The supplementary medical insurance program pays for covered supplier services. As defined in the HCFA Part B Medicare annual data users' manual, these services include those provided by medical supply companies (durable medical equipment), ambulance suppliers, independent laboratories (billing independently), pharmacies, portable X-ray suppliers (billing independently), and voluntary health or charitable agencies.

Sources and limitations of data

Trend data (1965-90) on national and Medicare physician expenditures shown in Table 1 represent the most current estimates developed by the Office of the Actuary. These physician expenditures exclude supplier services (except for independent laboratories), represent physician services compiled on a cash-flow basis, and represent a complete count of all physician expenditures.

The physician and supplier data shown in the balance of the article (Tables 2-6) were derived from the 1986 Part B Medicare annual data (BMAD) beneficiary file. The BMAD beneficiary file contains line-by-line detail from claims history of services received and expenditures incurred in calendar year 1986 for a 5-percent sample of aged and disabled beneficiaries.

The BMAD beneficiary file was implemented in 1984, and it provides detailed data on type of service, place of service, physician specialty, area of residence of beneficiary, and procedure codes from the HCFA Common Procedure Coding System (HCPCS). The file also contains the physician's submitted charges, the allowed charges under Medicare, and the amount reimbursed by Medicare. Data on the amounts reimbursed, however, are not available for HCPCS codes and the BMAD beneficiary file used to prepare this article.

The data were generated from BMAD statistical records for a 5-percent sample of Medicare beneficiaries. Therefore, the data are subject to sampling variability. Sample counts were multiplied by a factor of 20 to estimate population totals.
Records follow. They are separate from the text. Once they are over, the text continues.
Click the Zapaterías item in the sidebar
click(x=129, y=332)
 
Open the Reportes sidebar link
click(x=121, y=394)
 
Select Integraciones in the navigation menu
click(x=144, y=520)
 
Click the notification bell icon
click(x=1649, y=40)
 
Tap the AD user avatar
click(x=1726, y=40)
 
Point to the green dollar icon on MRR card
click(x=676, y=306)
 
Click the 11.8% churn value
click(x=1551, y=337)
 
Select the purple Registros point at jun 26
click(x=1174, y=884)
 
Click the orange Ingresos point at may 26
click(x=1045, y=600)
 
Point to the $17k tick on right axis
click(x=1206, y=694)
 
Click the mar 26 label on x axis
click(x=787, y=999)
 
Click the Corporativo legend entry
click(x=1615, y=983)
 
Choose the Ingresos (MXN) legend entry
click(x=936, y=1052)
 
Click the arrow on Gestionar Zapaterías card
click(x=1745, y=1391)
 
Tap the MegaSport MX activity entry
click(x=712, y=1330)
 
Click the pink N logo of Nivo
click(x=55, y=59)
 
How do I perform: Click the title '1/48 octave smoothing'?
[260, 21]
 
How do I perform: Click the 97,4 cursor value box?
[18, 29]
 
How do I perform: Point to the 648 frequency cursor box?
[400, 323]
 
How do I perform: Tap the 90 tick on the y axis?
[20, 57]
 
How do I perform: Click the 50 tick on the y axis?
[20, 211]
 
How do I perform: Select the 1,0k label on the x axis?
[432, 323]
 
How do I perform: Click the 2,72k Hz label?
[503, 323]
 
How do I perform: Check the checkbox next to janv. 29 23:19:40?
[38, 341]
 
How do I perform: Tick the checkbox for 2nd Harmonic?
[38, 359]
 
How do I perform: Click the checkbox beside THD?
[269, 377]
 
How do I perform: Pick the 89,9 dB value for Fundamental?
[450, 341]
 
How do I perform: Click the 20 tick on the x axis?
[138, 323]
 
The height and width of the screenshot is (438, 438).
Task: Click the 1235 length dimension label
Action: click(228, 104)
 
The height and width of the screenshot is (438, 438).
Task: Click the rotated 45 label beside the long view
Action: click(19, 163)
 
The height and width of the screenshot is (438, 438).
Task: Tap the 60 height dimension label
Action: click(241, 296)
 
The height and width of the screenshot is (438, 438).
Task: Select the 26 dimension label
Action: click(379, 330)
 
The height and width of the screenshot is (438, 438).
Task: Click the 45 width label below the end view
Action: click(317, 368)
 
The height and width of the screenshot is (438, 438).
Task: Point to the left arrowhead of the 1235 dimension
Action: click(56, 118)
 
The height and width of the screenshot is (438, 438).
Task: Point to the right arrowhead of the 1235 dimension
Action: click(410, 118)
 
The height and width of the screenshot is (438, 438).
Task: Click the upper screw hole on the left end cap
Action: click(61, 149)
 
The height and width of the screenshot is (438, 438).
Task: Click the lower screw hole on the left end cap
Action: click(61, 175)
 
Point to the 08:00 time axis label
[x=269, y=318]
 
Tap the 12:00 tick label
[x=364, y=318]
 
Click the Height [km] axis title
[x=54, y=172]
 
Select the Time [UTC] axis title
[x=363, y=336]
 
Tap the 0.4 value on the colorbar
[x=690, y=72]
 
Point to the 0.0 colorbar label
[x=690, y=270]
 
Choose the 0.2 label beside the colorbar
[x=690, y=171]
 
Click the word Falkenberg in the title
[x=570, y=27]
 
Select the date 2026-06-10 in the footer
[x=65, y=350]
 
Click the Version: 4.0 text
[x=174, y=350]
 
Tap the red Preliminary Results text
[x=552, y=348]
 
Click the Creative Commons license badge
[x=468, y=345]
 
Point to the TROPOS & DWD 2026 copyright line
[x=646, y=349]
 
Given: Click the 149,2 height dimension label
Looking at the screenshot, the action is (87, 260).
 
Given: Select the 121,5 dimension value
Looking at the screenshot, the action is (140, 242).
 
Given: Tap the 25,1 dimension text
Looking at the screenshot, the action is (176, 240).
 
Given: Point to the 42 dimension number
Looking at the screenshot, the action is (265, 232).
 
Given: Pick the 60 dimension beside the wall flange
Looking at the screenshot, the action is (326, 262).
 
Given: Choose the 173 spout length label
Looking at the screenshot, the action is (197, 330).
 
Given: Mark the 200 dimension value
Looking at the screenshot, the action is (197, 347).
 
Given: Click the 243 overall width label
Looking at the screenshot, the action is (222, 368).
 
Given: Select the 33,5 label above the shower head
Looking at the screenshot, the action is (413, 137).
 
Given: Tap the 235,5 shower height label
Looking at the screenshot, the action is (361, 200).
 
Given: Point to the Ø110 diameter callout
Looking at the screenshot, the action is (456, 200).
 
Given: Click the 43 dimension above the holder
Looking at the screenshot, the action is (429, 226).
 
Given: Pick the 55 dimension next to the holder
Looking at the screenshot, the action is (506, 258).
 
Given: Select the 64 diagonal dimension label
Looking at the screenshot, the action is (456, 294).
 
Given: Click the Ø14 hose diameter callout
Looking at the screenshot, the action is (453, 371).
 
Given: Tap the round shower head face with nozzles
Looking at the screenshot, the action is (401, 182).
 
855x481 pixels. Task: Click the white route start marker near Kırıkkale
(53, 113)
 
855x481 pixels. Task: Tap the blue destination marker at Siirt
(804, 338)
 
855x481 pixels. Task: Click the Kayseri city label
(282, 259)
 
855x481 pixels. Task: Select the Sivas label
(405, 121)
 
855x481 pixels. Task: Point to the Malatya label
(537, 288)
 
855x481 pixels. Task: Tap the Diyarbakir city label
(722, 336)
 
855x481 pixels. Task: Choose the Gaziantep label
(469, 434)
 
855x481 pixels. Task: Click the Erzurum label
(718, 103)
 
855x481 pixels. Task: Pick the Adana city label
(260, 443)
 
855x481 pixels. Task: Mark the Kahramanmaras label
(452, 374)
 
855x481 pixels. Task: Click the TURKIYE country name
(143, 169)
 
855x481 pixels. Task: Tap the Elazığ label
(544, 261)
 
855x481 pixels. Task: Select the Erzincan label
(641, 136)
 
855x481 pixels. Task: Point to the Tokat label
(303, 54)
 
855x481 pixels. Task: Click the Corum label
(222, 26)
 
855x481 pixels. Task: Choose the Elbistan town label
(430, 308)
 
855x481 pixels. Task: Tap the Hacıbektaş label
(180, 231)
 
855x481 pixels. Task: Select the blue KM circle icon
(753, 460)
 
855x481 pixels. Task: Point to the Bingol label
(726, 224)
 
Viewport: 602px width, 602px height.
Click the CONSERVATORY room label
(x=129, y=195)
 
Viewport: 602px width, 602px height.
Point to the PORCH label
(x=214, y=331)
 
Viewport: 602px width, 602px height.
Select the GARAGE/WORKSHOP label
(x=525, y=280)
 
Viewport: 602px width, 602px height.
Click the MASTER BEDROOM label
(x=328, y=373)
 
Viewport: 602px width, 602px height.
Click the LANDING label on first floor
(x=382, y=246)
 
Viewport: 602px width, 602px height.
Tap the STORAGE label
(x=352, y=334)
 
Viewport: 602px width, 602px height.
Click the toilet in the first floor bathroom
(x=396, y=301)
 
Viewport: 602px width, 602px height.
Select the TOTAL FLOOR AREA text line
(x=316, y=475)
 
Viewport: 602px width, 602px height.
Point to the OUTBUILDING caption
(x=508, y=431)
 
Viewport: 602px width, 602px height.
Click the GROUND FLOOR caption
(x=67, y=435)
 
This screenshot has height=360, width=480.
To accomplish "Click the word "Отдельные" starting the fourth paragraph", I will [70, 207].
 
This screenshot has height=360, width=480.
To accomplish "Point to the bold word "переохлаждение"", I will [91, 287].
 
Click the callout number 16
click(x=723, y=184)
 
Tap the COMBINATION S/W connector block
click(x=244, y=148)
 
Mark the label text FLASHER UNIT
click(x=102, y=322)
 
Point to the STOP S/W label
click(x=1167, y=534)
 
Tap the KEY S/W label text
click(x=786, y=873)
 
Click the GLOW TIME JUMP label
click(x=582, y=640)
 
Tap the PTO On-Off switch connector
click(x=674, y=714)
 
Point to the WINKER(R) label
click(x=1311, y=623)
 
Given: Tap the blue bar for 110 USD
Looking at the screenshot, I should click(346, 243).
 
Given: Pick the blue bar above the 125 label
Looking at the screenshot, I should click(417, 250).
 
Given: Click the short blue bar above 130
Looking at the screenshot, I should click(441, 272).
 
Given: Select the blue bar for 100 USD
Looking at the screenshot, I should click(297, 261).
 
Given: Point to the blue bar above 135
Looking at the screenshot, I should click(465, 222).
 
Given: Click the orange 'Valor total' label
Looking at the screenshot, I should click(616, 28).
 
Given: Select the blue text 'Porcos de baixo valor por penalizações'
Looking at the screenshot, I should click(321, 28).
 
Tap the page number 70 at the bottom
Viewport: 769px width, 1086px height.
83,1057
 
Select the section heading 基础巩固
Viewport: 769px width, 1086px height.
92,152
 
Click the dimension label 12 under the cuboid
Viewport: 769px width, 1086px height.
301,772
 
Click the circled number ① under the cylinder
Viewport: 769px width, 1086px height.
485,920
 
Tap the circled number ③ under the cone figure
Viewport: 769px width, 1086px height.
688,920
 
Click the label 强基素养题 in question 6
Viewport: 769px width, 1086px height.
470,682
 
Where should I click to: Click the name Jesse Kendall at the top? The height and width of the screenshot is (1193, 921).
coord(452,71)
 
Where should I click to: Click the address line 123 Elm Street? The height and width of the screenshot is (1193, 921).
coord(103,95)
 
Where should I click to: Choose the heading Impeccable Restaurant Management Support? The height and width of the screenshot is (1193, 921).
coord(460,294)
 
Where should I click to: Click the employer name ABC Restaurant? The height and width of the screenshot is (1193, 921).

These BMAD data represent 1986 records received and processed in carriers as of March 1987. Records for 1986 recorded after that date were not included in the file used to prepare this article. Therefore, a complete count of all claims for physicians and supplier services during 1986 will probably increase the number of services and the amount of charges by about 5 percent above the figures shown in this article.

Technical note

HCFA Common Procedure Coding System (HCPCS) codes for the 23 leading physician services, based on number of services: 1986.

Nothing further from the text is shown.